Sunday, January 4, 2009

Resolution

It’s New Years and once again a word I haven’t heard in about a year is fresh and vibrant again on the tongues of friends and strangers. Resolutions. It’s a little haunting but at the same time, as my pastor said today, there’s something about getting another clean slate for a whole ‘nother year that feels good. I’ve been thinking for a few days on whether or not I would make any resolutions. I wish I had a dictionary in front of me (or internet right now for that matter) but if I could throw out a definition, I would say that it means: a determined goal, a conviction to follow, something you have resolved or decided wholeheartedly to do. I am drawn towards that idea of being resolved, of being set on something. Anybody else have a good picture of resolution?

I think making resolutions is either popular or disdained among the masses. It’s either irritating to you to be asked if you have any or else you have a good, perhaps entirely too ambitious, list. It would be interesting to see what personalities fall into each category. For myself I almost always fall into the resolution maker category. I almost feel like it would be against how I operate to not be sucked in to a chance to appreciate the sense of re-grouping and renewing that the New Year seems to bring. Essentially, I think what I want is a kick in the butt to remember what my direction my life is being called to go.

Therein lies much of my need for a new year: I have the memory of a lawn chair. At least, that is what one of my friends told me once and it kind of stuck. And it’s pretty accurate unfortunately. I am someone who loves to learn and think and write and mull things over and then I am cursed with a mind that kind of reorgs itself about once a week, deleting most files. This mind doesn’t even bother to consult me about what I would like to keep in the memory rotation. So I remember things like singing the “purple people eater” in second grade and forget entire chunks of our marriage. I wish I could at least be consulted.

So my being a lawn chair, and letting that rule my patterns in life, becomes quite the issue when it comes to resolve.

However. Last year I had a bit of a different year. This is the first year I got back to the New Year and found it somewhat refreshing when I found myself able to recall the lessons I walked through in 2008. I am not saying I checked off resolutions and they are done. But I was able to sit down and journal what the Lord taught me in a variety of seasons through 2008. I could name them, meditate on them, and see the trail of where the Holy Spirit took me over a long period. That may seem simple to some of you, but honestly for me it was a miracle to be able to do that.

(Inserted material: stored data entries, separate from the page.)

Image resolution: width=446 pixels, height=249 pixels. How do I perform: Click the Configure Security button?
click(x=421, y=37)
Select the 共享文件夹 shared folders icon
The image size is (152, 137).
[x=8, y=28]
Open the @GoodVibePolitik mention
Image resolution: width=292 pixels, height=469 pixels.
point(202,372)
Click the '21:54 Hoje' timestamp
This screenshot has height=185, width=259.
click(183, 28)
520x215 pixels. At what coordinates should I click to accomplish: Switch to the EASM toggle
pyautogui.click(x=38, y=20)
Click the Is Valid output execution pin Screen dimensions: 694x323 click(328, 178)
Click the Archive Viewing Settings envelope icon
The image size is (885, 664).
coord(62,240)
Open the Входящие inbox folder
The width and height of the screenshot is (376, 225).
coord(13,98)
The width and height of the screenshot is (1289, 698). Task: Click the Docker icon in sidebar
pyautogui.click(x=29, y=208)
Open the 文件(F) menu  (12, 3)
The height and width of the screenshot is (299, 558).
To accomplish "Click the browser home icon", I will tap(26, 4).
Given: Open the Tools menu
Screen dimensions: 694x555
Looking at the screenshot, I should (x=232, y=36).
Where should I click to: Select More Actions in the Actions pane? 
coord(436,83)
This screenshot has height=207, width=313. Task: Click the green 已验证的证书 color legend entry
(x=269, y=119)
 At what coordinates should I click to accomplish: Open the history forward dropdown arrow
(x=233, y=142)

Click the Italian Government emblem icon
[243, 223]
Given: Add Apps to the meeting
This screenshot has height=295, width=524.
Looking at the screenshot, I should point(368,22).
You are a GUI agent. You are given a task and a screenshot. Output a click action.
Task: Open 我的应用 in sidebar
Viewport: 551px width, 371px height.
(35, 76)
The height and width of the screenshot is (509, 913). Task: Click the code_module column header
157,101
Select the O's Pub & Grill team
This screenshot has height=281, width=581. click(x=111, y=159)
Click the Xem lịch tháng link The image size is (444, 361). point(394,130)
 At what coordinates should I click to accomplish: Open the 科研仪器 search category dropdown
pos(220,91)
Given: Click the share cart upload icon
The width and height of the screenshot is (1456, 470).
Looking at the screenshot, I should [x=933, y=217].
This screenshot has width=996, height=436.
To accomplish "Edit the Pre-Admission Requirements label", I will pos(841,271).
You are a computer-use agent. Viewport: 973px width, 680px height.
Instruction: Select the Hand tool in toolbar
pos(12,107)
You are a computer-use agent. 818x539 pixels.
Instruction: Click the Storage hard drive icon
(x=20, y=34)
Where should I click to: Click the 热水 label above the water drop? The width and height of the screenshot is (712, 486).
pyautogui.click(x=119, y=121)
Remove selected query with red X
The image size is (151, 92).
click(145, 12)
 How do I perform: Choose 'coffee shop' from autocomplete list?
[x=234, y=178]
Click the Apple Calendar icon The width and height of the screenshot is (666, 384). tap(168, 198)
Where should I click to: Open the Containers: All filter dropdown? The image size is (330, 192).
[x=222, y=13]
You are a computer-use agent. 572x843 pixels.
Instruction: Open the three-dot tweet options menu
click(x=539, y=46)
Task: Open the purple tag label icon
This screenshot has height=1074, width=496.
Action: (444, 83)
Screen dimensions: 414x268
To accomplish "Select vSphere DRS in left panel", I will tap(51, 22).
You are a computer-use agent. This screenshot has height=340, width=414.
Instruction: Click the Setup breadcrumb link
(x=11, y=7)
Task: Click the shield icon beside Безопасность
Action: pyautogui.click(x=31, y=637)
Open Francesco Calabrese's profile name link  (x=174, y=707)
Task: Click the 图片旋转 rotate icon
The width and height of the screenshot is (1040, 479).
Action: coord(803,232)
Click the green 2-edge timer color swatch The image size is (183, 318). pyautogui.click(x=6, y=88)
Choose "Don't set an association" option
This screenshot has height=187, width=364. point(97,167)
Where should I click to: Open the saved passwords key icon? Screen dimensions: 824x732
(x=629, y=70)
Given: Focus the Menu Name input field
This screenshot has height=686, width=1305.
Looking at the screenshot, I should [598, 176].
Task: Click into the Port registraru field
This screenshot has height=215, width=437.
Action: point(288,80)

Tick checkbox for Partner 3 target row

In January of 2008 I was doing the How People Change study book with my Bible study. For those of you who are not familiar, the theme of this study is to expose the idols that are in your heart and to experience heart change by the gospel, not behavior modification, so that my life would produce fruit (righteousness) and not thorns (sin). This is when the Lord set a resolution on my heart. I would start a journal. Journals are not uncommon for me, but this one was. It was a themed journal. I would be adding to the same theme the Lord wanted to teach me about over a period of time. He began to reveal idols in my heart – unhealthy dependencies which I needed to confess so that I could rely on the true God and his benefits. The other theme of the book was on being a wife. Through spring and summer the themes of love and kindness would not let me go. So, reluctantly I headed into 1 Corinthians 13. I say reluctantly because it’s “old news” and it’s not a passage that I have studied in a long time, because of pride. It changed my heart that summer as I studied one “love is” each week. In the fall as I would tire here and there of my downfalls and cycles of sinful behavior the Lord turned my face distinctly onto confession and the giving and receiving of forgiveness. This has continued to now and has exposed a reluctance going back to the deep beginnings of my faith to deal with sin and also acceptance of grace fully. And this too, more than anything in a number of years, is transforming my heart.

And for 2009 I already sense some of these themes continuing, mainly because I have such a hard head ;). But this is also because the fight between our flesh and spirit (romans 6-8) can sometimes take a long time on deep rooted issues in us. One thing I know for sure as I walk into 2009 regarding our most important heart issues:

The Lord determines my resolutions. He knows how I need to grow, change, and be transformed. He can see through me when I can’t. Everything is uncovered and laid bare before his eyes. He knows every word before it is on my tongue. The other day I read the beginning of 1 Peter. It reminded the audience reading that we have been chosen FOR obedience to Jesus Christ. As his chosen daughter, dearly loved and uniquely created, I must trust and obey Him who knows me better than I know myself to have insight into what my heart should be resolved about for 2009. God determines my resolutions and I am called to remember them and follow his Spirit, also called our Counselor, as I see how I need to be changing by his grace.

Lord, fold up this lawn chair of mine and replace it with a heart and mind that fervently looks for you and what you are saying to me. Help me to remember what you have taught me through meditation and a heart of thankfulness. To you be the glory for my year ahead in 2009.

1 comment:

Kara said...

I am always impressed with how clearly you see things, in yourself and in others.

Cheers to 2009 and my heart is in agreement with you and your resolutions.